In [None]:
import plotly.express as px
import pandas as pd
import requests
from us_nonprofits.etl import extract, transform

# EOBMF Dataset

In [None]:
# To look at a specific region, pass a region into this extract function, 
# otherwise it extracts and returns all regions by default
df = extract()

In [None]:
# What fields do we have?
df.columns

# What is the 'grain'
EOBMF Extract:
- My understanding is this dataset is a cumulative list of every unique tax-exempt business entity (non-profit) in the US. This list is updated on a monthly basis with the most recent tax information from the IRS. 

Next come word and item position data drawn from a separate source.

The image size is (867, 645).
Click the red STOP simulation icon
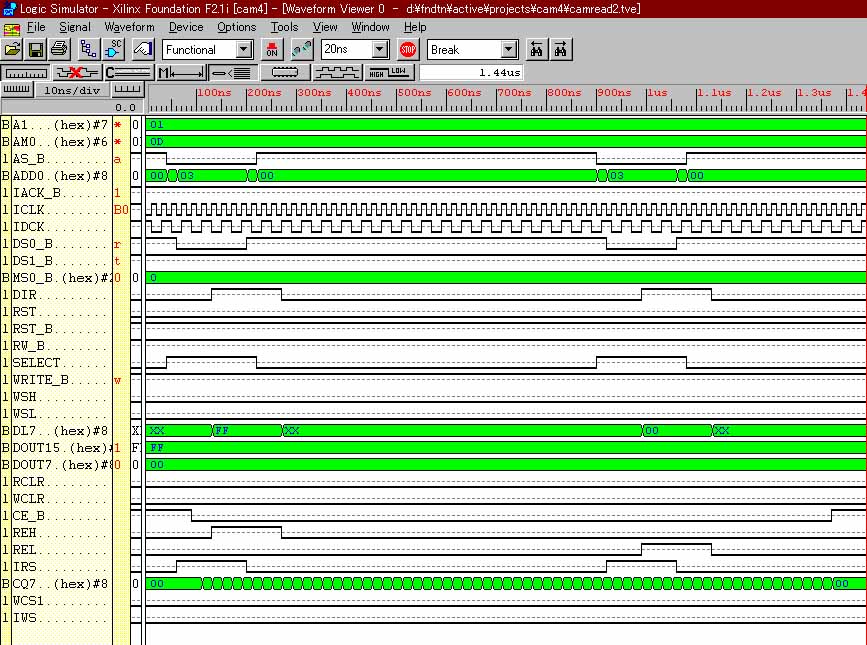pyautogui.click(x=407, y=49)
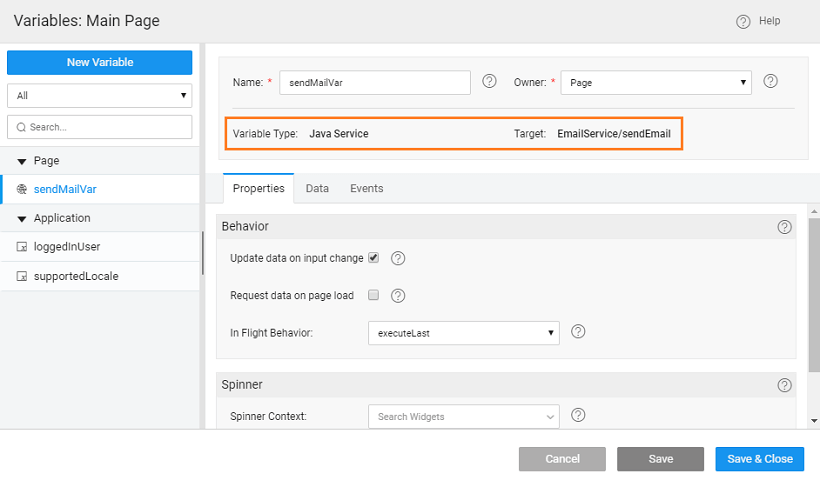This screenshot has width=820, height=487.
Task: Enable Request data on page load
Action: [374, 295]
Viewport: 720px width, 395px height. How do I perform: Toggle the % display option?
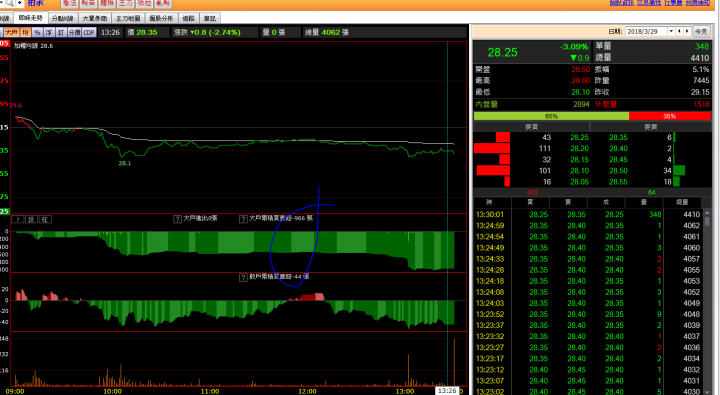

# Broad Categories of Dataset

EOBMF Extract has:
- Geographical information
    - `STREET`, `CITY`, `STATE`, `ZIP`
- Nonprofit code/identifier information
    - `EIN`, `NAME`, `ICO`, `GROUP`, `SUBSECTION`, `AFFILIATION`, `CLASSIFICATION`, `RULING`, `DEDUCTIBILITY`, `FOUNDATION`, `ACTIVITY`, `ORGANIZATION`, `STATUS`, `NTEE_CD`, `SORT_NAME`
- Most recent, high level tax filing information
    - `TAX_PERIOD`, `ASSET_CD`, `INCOME_CD`, `FILING_REQ_CD`,
       `PF_FILING_REQ_CD`, `ACCT_PD`, `ASSET_AMT`, `INCOME_AMT`, `REVENUE_AMT`

# Business/Research Problem to Investigate

I am not exactly sure what to make of the EOBMF dataset on its own, but my understanding is that this dataset contains mostly reference data for US nonprofits. So the main data of interest to me is the tax filing information, e.g. total revenue, income and assets amounts.

I would assume the most important information to a nonprofit is their revenue & expenses. Any ways they can increase the former or decrease the latter would be very critical for them. It may be interesting to see how similar nonprofits compare with each other or how they differ for spotting anomolies in this sense.

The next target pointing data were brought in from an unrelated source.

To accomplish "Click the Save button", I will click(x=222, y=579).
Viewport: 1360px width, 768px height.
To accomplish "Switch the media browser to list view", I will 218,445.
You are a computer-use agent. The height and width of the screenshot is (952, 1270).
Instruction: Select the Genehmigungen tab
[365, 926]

Another thing that I am personally interested is how much of a nonprofit's revenue goes to the cause it is for rather than salaries, marketing, infrastructure expenses. I'd be more keen to donate to nonprofits that have a good "return" on money donated. If only 1 cent of every dollar i give goes to the actual cause, I may be inclined to look at other options.

First, I will try to get a quick handle on how the data is distributed among the different categories. As someone who has very little knowledge of the subject, some basic questions I'd like to know are:
- How are the nonprofits distributed among the different regions/states?
- How are the organizational codes distributed? (corporation, trust, association etc.)
- What does the exemption status look like among the different categories?
- How many haven't filed in the last year?
- Revenue/Income by sector/type, which sectors have most revenue?
- What does the overall data quality of this dataset?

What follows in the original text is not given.